The government has reassured farmers and researchers that it will underwrite funding for projects normally financed by the EU, despite the vote for Brexit.
Academic institutions and farmers were becoming concerned that the referendum result would choke off access to specific funding streams.
But in a letter to Brexit secretary David Davis, dated 12 August, the Treasury guarantees that all multi-year projects with signed contracts or funding agreements in place, as well as projects that are signed before the next Autumn Statement, will be fully funded even if they continue after the UK leaves the EU.
These include projects funded by the European Structural and Investment Funds (ESIFs) and administered by the government, such as agri-environment and regional development schemes. The latter include flood defence projects.
But the pledge is only a short-term one.
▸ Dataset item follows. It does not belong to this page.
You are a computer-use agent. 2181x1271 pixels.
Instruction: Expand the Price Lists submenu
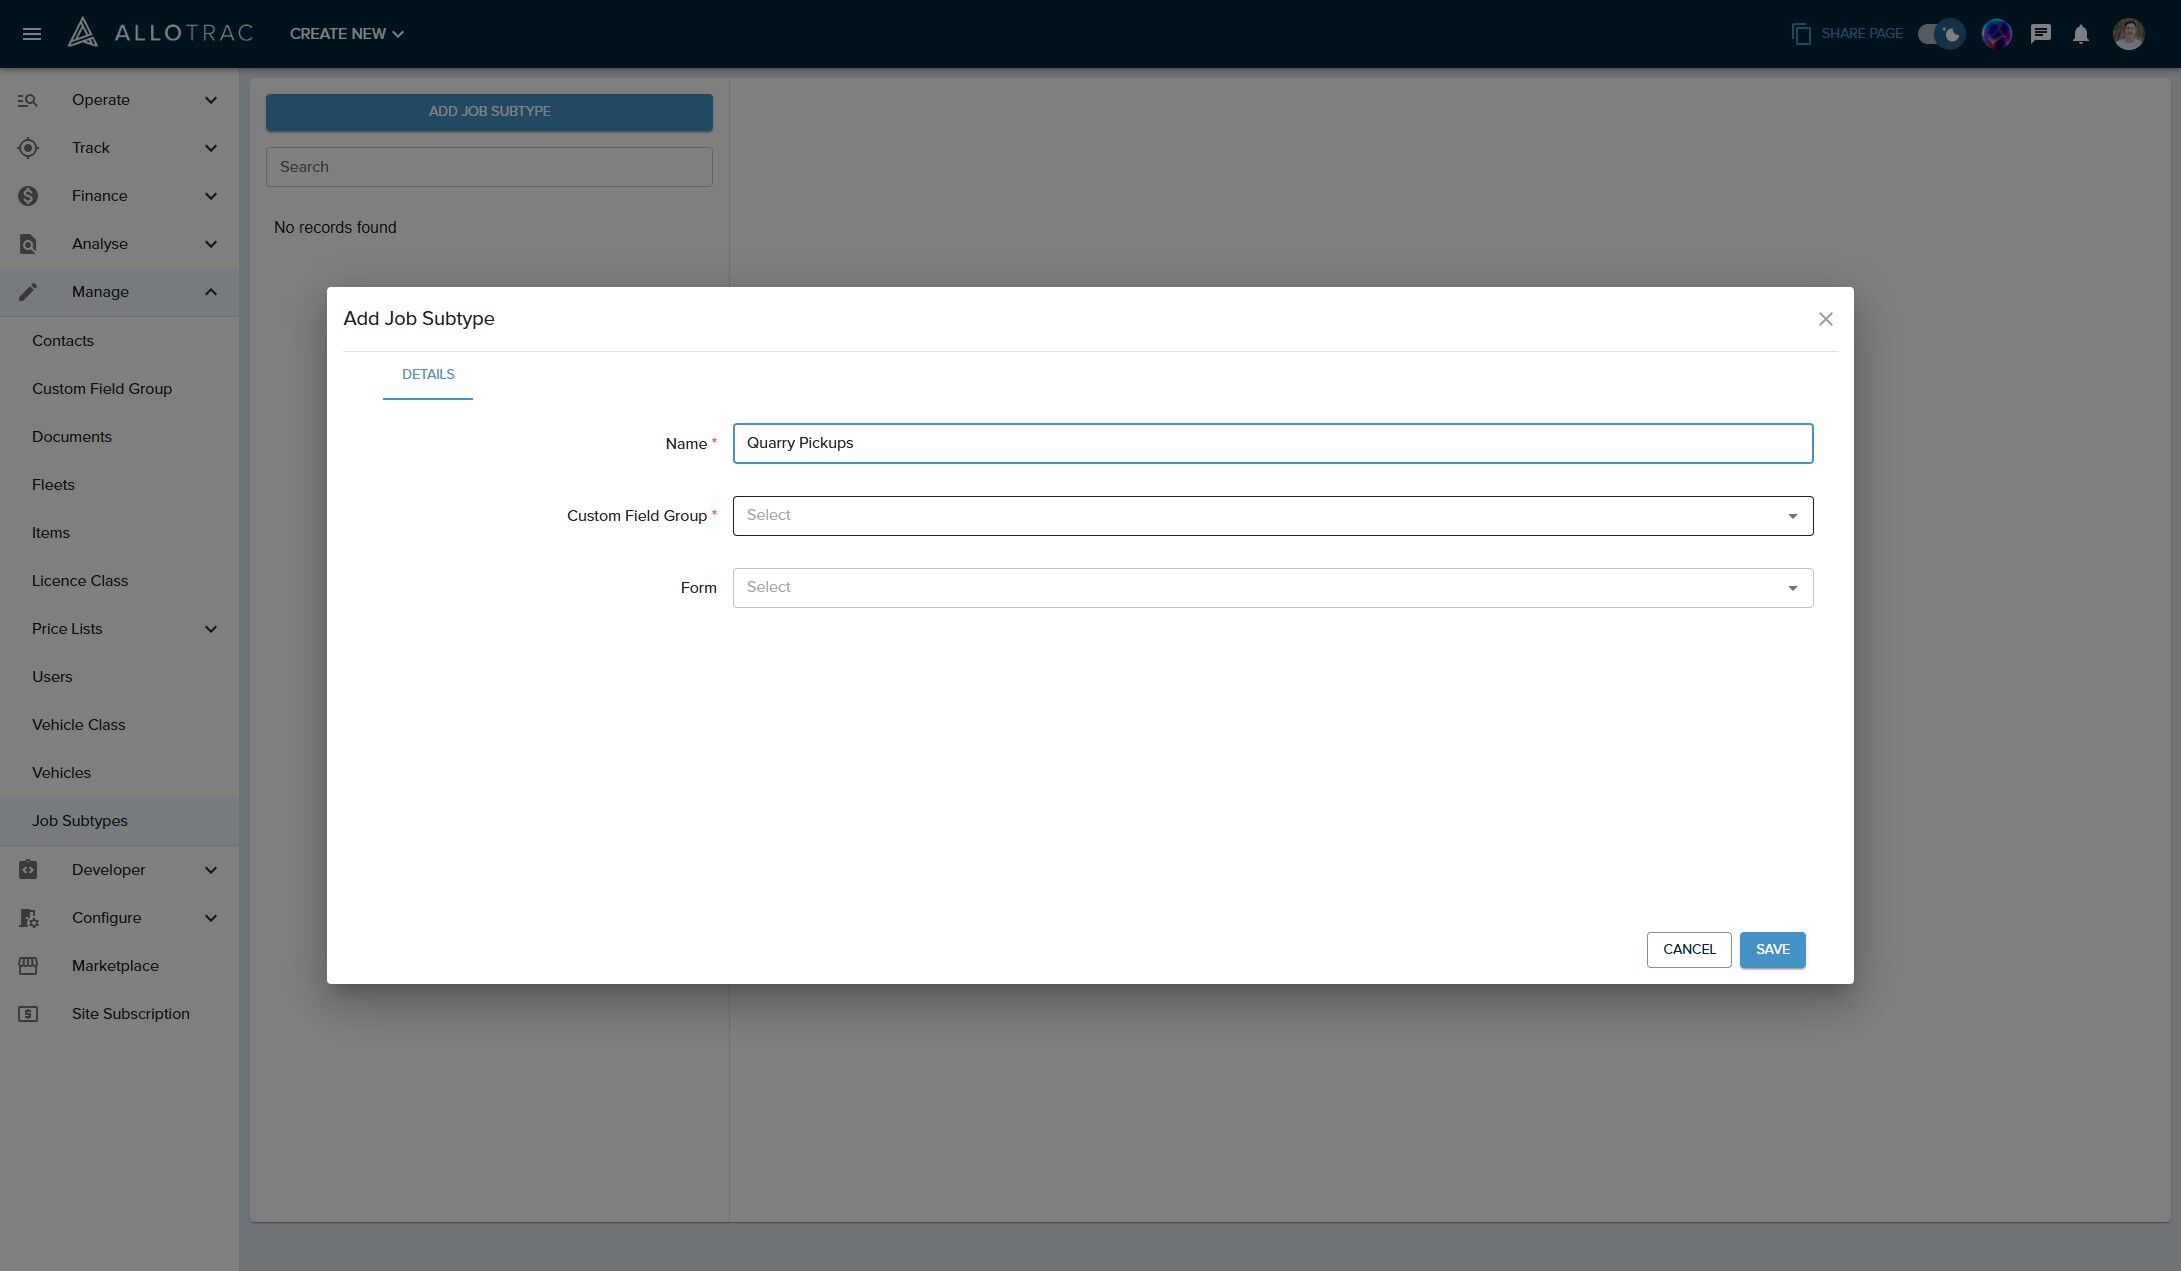pyautogui.click(x=211, y=629)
In the medium term, the Treasury says it will “work with departments, local enterprise partnerships and other relevant stakeholders to put in place arrangements for considering those ESIF projects that might be signed after the Autumn Statement but while we still remain a member of the EU”.
On funds awarded directly by the European Commission, such as Horizon 2020 and EU LIFE, the government said businesses and universities should “continue to bid” and that it would work with the commission to “ensure payment when funds are awarded”. There had been concern that UK researchers would be frozen out of these bids, even while the UK remains a member of the EU, although some projects have been successful.
The Treasury has now pledged to underwrite these payments: “The UK will continue to be a world leader in international research and innovation collaboration, and we expect to ensure that close collaboration between the UK and the EU in science continues.”
The UK’s seven research councils welcomed the move, saying the success of UK research is dependent on its best researchers collaborating with partners and sharing facilities across international boundaries. “Clarification of the status of UK applicants to Horizon 2020 funding will allow UK researchers and their partners to continue to bid with confidence,” they said.
On the Common Agricultural Policy (CAP), the Treasury says farmers will get the same level of funding they would have received until 2020 and it is “considering the options for long-term reform beyond that point”.
The National Farmers Union (NFU) said the announcement had given farmers much-needed certainty: “This should mean that farmers can count on receiving the Basic Payment Scheme through to 2020 and that agri-environment schemes already in place are guaranteed through to their conclusion.”
The Wildlife Trusts also voiced their support, saying agri-environment schemes are a vital way of supporting farmers and landowners who want to help wildlife. “We would like to see them kept open for as long as possible and until a replacement scheme, at least as good as what we currently have but preferably better, is operative.”
The Treasury says it will “consult closely with stakeholders to review all EU funding schemes in the round, to ensure that any ongoing funding commitments best serve the UK‘s national interest, while ensuring appropriate investor certainty”.
The administration of EU funding is largely a devolved matter and the Treasury says it will offer the devolved administrations the “same level of reassurance as we are offering to UK government departments in relation to programmes they administer but for which they expected to rely on EU funding”. It will work closely with them on future funding arrangements.